→ Brief:
Print the stretch of the listing below from the line containing "You are a computer-use" through the end of the listing, omitting the pictures.

(Recorded data)

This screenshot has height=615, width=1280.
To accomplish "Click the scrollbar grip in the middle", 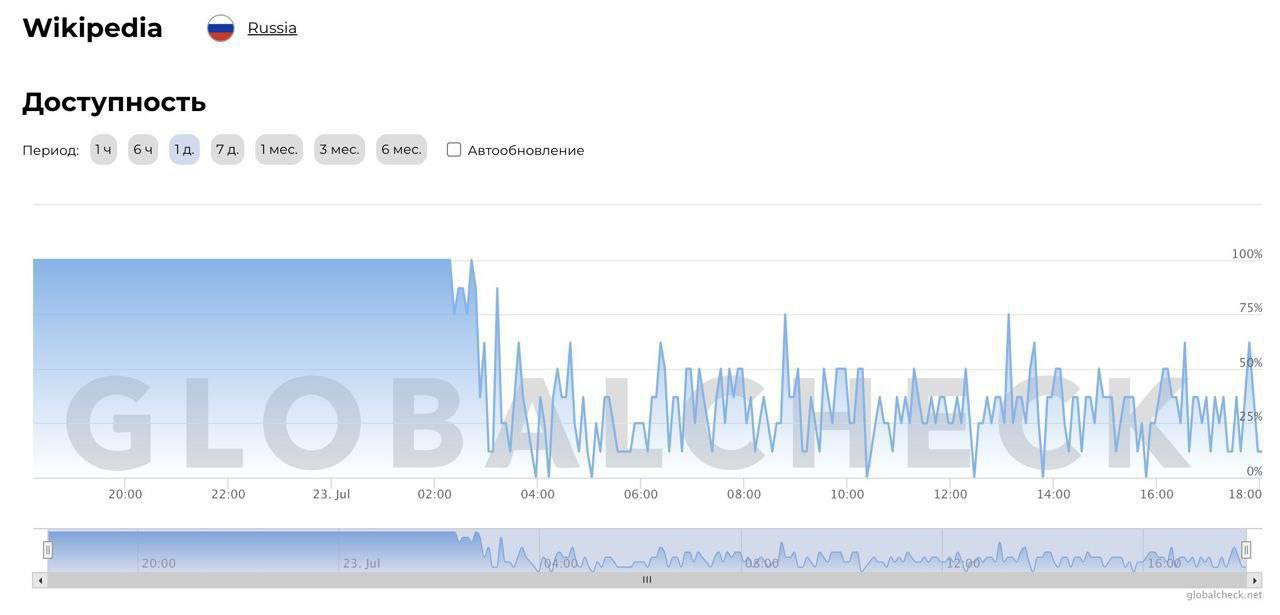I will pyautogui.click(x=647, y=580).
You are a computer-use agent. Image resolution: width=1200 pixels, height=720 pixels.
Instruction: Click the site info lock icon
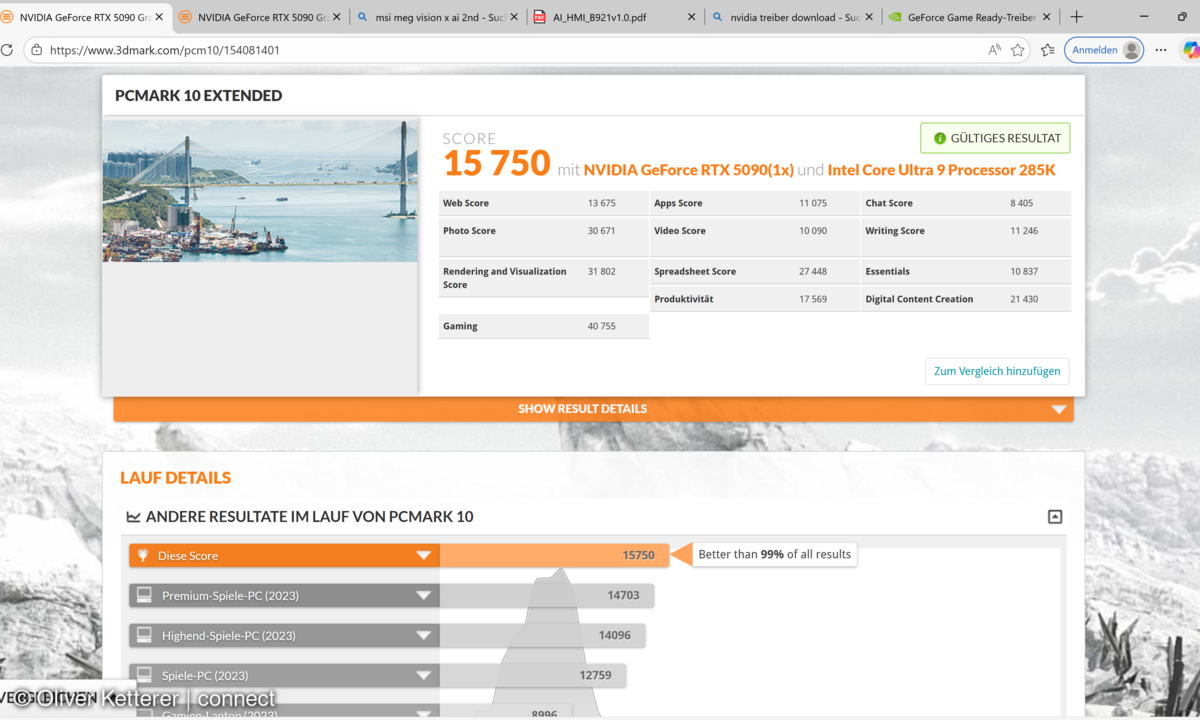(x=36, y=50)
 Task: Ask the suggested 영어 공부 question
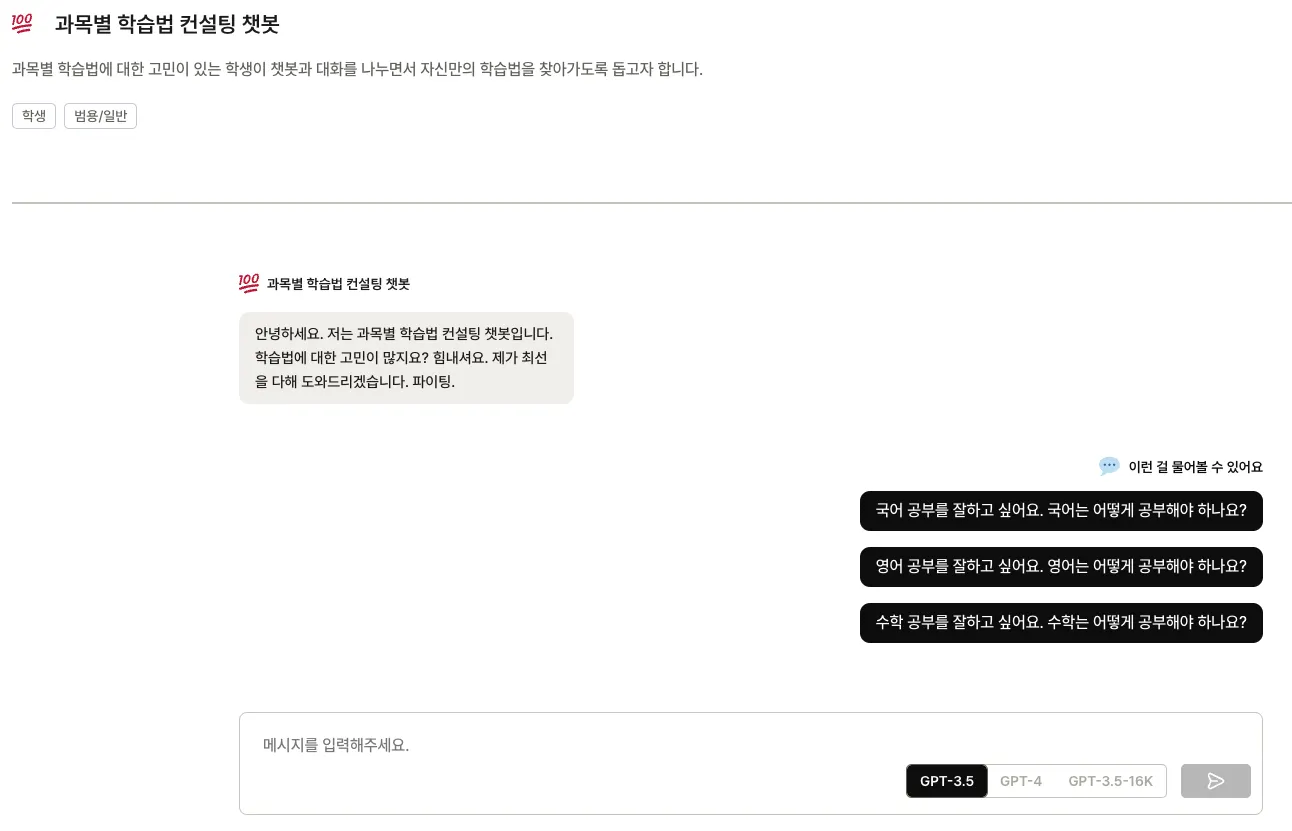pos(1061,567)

→ Correct answer:
You are a computer-use agent. Image resolution: width=1200 pixels, height=720 pixels.
Instruction: Click the site info lock icon
(x=36, y=50)
 Task: Ask the suggested 영어 공부 question
pos(1061,567)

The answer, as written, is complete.